Requirement: Your answer should be every line of the entries that has the string "Playgrounds" in it.

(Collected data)
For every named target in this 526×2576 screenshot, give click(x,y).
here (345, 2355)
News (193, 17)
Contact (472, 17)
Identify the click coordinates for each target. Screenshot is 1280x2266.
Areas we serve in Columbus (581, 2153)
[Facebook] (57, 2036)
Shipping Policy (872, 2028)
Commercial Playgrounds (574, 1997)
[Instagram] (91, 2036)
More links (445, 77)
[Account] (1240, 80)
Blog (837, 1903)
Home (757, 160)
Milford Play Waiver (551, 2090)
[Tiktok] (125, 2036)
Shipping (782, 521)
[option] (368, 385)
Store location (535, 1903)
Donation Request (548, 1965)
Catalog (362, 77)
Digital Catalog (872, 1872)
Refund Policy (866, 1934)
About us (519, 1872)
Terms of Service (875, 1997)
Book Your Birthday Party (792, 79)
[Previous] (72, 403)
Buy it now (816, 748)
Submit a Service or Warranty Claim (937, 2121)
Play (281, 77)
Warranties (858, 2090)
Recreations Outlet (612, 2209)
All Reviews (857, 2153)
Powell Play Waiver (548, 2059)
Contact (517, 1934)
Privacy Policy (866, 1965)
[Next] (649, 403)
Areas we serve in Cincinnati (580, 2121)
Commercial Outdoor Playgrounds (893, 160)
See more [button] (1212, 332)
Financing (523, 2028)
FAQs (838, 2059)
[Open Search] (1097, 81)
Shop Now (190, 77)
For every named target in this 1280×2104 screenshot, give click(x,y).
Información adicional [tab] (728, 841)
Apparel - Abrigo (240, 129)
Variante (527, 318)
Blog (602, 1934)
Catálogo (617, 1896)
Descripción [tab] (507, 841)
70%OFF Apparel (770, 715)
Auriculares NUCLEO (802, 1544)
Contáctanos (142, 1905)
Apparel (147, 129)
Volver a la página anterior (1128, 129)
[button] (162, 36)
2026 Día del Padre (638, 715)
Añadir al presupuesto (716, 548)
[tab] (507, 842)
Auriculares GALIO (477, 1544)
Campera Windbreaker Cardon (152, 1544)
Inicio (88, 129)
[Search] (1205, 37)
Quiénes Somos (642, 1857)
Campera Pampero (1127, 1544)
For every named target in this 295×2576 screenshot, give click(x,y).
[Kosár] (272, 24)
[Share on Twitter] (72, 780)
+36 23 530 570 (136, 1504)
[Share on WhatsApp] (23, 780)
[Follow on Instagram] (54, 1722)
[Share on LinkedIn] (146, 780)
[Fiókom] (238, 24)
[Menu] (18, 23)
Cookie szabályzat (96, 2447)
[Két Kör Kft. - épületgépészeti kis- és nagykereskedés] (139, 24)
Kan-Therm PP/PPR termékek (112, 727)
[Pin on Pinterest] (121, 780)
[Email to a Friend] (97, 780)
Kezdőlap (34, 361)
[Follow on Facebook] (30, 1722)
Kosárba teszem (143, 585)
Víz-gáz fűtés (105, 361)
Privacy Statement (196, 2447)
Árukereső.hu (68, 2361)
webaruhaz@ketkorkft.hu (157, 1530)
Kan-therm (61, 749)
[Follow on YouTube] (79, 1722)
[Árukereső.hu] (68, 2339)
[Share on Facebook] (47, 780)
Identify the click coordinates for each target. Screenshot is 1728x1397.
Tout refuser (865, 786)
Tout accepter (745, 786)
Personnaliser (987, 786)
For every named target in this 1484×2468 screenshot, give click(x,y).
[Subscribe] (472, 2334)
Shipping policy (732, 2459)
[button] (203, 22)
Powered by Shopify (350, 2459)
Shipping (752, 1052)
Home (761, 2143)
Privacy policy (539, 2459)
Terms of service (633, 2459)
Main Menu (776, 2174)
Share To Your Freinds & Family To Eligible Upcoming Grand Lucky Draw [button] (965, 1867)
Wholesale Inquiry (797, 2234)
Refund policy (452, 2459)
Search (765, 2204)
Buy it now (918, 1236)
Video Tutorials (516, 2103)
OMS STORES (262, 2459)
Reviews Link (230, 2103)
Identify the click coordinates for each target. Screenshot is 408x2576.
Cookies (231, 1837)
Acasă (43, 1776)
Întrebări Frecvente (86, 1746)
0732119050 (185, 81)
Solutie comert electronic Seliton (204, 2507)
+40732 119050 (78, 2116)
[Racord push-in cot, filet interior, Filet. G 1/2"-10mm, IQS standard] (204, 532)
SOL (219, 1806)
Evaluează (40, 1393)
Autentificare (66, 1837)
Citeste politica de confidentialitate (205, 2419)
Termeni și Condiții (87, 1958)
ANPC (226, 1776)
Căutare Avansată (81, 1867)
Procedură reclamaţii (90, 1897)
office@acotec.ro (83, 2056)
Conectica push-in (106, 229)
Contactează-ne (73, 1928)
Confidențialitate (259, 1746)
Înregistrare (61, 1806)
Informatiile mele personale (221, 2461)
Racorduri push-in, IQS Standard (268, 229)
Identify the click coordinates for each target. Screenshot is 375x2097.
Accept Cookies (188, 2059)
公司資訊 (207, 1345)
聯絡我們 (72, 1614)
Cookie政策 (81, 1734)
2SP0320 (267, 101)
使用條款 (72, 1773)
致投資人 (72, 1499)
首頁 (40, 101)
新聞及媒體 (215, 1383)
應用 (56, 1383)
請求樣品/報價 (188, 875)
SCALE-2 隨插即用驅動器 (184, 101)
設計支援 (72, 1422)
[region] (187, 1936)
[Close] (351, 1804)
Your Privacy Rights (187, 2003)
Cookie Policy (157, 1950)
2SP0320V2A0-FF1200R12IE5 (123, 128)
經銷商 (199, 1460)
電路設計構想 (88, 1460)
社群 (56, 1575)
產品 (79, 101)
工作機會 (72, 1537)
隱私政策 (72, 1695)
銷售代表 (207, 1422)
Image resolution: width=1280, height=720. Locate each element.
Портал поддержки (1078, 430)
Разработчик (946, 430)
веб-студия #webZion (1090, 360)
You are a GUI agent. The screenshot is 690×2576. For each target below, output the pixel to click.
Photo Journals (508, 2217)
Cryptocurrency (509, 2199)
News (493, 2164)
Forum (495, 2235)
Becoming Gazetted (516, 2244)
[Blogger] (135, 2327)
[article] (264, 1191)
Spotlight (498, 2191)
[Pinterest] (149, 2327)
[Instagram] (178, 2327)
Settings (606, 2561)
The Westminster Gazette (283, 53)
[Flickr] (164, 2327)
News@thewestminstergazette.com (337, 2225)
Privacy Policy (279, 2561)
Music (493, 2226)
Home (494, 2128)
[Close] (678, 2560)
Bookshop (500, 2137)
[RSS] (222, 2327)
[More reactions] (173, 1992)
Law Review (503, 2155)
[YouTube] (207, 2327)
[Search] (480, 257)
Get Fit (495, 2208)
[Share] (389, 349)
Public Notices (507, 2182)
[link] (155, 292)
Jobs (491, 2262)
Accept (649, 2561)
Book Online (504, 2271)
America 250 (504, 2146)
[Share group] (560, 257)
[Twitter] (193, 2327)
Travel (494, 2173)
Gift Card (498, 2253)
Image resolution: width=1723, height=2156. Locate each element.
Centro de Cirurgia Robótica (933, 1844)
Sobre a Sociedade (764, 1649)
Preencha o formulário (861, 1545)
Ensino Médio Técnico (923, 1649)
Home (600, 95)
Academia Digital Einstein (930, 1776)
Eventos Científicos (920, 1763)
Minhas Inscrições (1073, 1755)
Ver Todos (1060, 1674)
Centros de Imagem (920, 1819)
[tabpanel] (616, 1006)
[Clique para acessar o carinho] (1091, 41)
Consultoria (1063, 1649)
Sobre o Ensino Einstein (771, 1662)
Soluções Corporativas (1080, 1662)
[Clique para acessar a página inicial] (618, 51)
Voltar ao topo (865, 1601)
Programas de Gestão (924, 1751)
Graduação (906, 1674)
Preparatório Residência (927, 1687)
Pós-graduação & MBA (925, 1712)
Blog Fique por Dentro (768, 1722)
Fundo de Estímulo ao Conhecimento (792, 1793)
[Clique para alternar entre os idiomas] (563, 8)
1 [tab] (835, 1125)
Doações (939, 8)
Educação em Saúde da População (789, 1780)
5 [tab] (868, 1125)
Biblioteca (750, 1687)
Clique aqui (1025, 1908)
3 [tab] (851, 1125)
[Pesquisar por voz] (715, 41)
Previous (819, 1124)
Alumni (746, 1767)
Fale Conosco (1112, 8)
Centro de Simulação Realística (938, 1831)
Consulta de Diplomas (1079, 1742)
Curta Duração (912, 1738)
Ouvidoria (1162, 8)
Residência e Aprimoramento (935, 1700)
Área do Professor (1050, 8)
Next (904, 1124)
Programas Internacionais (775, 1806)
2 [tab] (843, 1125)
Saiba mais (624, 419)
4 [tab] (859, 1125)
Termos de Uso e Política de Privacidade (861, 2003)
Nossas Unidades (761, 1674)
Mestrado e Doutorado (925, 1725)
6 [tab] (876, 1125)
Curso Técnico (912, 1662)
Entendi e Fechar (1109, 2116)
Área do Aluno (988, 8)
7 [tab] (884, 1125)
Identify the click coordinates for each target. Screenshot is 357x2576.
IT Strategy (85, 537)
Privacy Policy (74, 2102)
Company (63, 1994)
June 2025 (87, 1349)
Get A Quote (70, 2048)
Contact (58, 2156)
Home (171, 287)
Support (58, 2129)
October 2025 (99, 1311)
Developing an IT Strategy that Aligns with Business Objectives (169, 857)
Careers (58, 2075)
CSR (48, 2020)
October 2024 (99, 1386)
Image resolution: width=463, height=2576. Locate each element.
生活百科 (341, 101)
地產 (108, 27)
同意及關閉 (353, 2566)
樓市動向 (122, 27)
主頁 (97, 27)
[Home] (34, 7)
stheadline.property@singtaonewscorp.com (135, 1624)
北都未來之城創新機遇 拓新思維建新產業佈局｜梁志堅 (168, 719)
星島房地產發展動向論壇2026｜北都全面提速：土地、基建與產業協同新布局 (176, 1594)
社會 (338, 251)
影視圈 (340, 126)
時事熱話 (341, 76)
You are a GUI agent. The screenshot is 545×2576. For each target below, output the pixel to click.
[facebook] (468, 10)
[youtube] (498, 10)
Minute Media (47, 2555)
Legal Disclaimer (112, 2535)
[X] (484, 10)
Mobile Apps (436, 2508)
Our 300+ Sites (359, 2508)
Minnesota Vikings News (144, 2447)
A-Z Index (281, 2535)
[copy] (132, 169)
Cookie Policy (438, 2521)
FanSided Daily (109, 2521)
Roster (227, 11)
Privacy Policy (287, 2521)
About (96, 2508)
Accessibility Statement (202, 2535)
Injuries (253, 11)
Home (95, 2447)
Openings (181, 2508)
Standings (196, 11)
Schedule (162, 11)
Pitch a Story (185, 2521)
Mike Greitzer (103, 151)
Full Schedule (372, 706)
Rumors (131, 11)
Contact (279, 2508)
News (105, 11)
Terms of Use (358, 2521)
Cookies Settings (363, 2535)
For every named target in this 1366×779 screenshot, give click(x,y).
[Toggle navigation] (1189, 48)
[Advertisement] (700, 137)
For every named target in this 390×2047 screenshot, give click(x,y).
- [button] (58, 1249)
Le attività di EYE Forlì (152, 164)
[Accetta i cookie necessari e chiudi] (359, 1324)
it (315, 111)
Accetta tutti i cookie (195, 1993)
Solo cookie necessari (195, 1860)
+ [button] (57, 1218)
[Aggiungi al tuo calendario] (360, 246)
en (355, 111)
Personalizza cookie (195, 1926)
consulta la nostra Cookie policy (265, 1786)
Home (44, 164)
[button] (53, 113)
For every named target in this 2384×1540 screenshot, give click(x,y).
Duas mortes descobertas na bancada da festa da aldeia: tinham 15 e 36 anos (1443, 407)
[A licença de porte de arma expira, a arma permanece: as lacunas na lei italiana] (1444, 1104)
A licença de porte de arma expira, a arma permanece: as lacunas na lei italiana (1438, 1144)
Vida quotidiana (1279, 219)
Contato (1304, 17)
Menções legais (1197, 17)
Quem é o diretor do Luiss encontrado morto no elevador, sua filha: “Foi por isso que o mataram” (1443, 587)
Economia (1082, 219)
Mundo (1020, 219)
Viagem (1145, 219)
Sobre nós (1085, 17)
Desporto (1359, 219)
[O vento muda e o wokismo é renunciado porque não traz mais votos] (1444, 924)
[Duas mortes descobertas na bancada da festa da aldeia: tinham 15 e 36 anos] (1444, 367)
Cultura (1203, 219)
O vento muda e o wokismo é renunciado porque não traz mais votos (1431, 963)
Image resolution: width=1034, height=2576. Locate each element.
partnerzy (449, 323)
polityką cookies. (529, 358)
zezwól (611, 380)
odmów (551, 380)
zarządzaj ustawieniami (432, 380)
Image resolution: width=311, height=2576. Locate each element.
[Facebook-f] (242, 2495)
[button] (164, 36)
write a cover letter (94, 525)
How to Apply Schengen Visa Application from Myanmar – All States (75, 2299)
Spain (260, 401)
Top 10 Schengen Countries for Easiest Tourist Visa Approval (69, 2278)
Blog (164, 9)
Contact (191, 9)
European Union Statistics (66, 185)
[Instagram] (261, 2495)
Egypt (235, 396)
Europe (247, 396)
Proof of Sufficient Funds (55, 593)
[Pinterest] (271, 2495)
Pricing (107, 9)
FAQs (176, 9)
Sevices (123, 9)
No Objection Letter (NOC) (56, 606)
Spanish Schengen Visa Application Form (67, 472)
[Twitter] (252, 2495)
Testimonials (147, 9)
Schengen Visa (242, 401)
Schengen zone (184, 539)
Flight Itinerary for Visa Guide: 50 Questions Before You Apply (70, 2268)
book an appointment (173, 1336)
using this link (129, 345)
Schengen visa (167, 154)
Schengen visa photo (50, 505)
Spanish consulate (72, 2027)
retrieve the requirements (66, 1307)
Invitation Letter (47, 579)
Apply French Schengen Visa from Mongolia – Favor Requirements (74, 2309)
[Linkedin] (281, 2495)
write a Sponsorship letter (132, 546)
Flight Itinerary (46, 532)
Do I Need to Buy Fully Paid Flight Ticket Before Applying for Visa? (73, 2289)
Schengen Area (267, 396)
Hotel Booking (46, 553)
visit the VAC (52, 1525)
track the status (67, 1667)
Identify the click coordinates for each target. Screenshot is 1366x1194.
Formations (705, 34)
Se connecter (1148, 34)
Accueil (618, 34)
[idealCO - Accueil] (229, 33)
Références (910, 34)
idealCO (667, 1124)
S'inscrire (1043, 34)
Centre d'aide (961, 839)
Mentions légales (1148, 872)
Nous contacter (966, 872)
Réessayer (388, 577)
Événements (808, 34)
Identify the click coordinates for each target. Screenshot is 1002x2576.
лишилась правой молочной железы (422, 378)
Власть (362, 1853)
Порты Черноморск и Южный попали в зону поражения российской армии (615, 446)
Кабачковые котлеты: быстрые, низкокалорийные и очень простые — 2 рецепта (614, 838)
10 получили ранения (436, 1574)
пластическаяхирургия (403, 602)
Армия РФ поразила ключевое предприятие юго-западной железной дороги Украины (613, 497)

Solution for this task:
Commercial Playgrounds (574, 1997)
Commercial Outdoor Playgrounds (893, 160)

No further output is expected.